Sorting Algorithms
Working with Data Structures and manipulating data.
import random
numbers = []
for i in range(10):
numbers.append(random.randint(0,100))
print("Random List")
print(numbers)
print("Sorted List")
numbers = sorted(numbers)
print(numbers)
Explore
Get into groups of 3
We will be focusing on 4 algorithms today.
We will look at the first one together, Bubble Sort
What is happening with this sort?
- In this sort, the algorithm checks each value and moves the largest value to the right. It keeps on moving the value until there is a value which is not greater than the values on the right.
- This sorts based on largest value, moving them towards the right side.

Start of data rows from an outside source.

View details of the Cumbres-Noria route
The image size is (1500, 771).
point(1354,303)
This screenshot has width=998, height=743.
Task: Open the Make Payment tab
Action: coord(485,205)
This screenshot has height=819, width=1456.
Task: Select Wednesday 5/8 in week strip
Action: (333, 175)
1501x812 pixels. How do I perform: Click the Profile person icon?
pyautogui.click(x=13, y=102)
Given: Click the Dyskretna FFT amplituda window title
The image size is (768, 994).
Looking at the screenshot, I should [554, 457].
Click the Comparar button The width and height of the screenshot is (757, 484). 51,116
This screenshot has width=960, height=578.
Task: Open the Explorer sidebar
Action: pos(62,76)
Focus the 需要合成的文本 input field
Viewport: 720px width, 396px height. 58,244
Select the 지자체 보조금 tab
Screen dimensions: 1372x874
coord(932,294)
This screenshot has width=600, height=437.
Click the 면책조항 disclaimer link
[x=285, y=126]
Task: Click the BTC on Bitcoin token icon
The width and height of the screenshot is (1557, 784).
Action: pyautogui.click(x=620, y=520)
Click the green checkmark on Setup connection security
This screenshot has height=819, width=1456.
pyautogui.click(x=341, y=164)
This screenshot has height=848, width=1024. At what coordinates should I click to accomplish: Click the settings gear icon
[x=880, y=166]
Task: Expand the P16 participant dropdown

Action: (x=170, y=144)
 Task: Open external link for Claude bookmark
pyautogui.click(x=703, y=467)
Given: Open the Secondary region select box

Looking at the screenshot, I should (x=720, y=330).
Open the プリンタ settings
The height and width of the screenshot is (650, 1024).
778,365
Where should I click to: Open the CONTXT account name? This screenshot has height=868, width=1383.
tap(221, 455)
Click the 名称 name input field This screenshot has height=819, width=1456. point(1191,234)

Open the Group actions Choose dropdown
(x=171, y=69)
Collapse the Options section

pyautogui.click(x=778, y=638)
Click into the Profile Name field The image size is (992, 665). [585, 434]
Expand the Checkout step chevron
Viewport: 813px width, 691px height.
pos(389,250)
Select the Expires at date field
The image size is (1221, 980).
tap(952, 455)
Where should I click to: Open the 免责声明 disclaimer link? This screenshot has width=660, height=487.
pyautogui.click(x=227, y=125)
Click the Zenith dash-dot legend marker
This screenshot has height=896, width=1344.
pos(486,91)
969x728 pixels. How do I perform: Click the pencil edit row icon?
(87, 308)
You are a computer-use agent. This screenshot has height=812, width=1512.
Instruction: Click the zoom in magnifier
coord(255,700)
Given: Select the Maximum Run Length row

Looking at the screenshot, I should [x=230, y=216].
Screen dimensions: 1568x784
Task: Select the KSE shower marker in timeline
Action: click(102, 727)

In your groups you will each choose to be an expert on a sorting algorithm. Merge, Selection, and Insertion. Take about 5 minutes to read about your algorithm (Geek for Geeks linked below) and be ready to explain it to your other group members.
Practice
[75, 17, 46, 80, 67, 45, 69, 79, 40, 0]
How would you sort this list with...
- Bubble Sort
- Bubble sort works by switching elements of a list which are right next to each other. It starts with the first two indices and then keeps on moving up until the last index of the list is the greatest. This repeats until the entire list is sorted. In this case, 75 and 17 are first compared and swaps the position of 17 and 75. The list keeps on moving with 75, until a greater value is found, swapping the larger value index number with the smaller number index number. This steps repeats until the list is in order.
- Selection Sort
- In selection sort, the first value is set to be the smallest value. The algorithm goes through the entire list and checks for the smallest value. If one is found, it is set as the minimum value and the index numbers are swapped, putting the smallest one at index 1. The list keeps on repeating for every index, finding where each element would go. This list would set 75 as the minimum value and then check for the smallest one in the list, which would be 0, repeating until the list is in order.
Explain.
- In selection sort, the first value is set to be the smallest value. The algorithm goes through the entire list and checks for the smallest value. If one is found, it is set as the minimum value and the index numbers are swapped, putting the smallest one at index 1. The list keeps on repeating for every index, finding where each element would go. This list would set 75 as the minimum value and then check for the smallest one in the list, which would be 0, repeating until the list is in order.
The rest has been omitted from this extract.